Comparative outcome of medical and surgical Management of urodynamically-proven mixed urinary incontinence

Tamer F Borg*, Hazem M Sammour**, Mohamed M Shahin***

*Associate Professor in the Obstetrics & Gynecology Department, Ain Shams University, Egypt.

**Professor in the Obstetrics & Gynecology Department, Ain Shams University, Egypt.

***Lecturer in the Obstetrics & Gynecology Department, Ain Shams University, Egypt.

*Corresponding author.E-mail:[email protected]

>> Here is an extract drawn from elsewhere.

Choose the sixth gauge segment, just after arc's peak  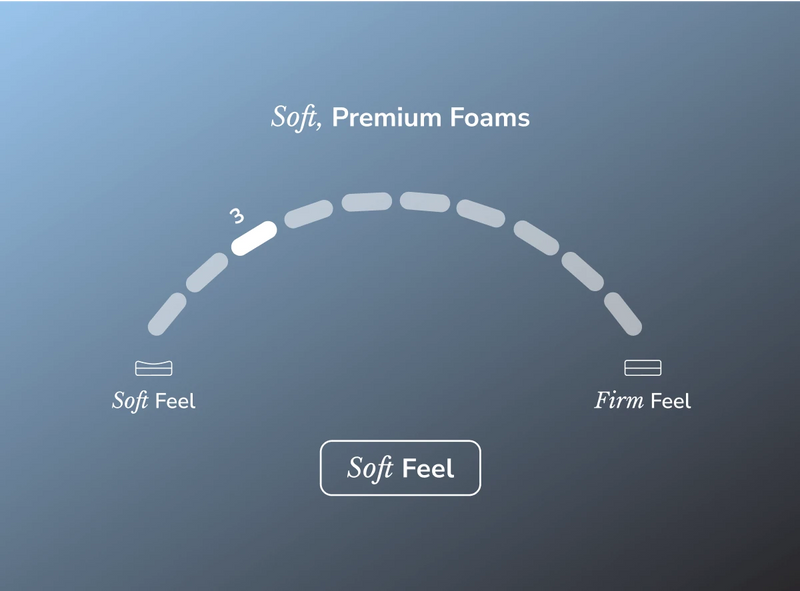point(425,202)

Received 04 February, 2016; Accepted 21 February, 2016

Abstract

This double armed clinical trial aimed to compare the outcome of medical versus surgical management of patients with urodynamically-proven mixed incontinence and to identify risk factors for success of each. 138 patients with mixed urinary incontinence (MUI) were studied. 78 patients with urge predominant were allocated medical treatment, 60 patients were classified as stress predominant and allocated surgical treatment. The primary outcome (Patient Global Impression Index of Improvement (PGI-I)) was analyzed in 129 (93.4%) patients. 63.3% of patients in the surgical group showed improvement of their stress component with 43.3% showing improvement in both stress and urgency components. 51.2% of patients in the medical group showed improvement in their urgency component with 33.3% showing improvement in both stress and urgency components. Maximal detrusor pressure and maximal urethral closure pressure were the only independent predictors of failure of medical treatment while the Valsalva leak point pressure was the only independent predictor of failure of surgical treatment. A prediction regression model can predict the outcome of the medical or surgical route.

Keywords: Incontinence surgery, Mixed urinary incontinence (MUI), Medical management of MUI, Predictors of failure, Prediction regression model, Urodynamic studies.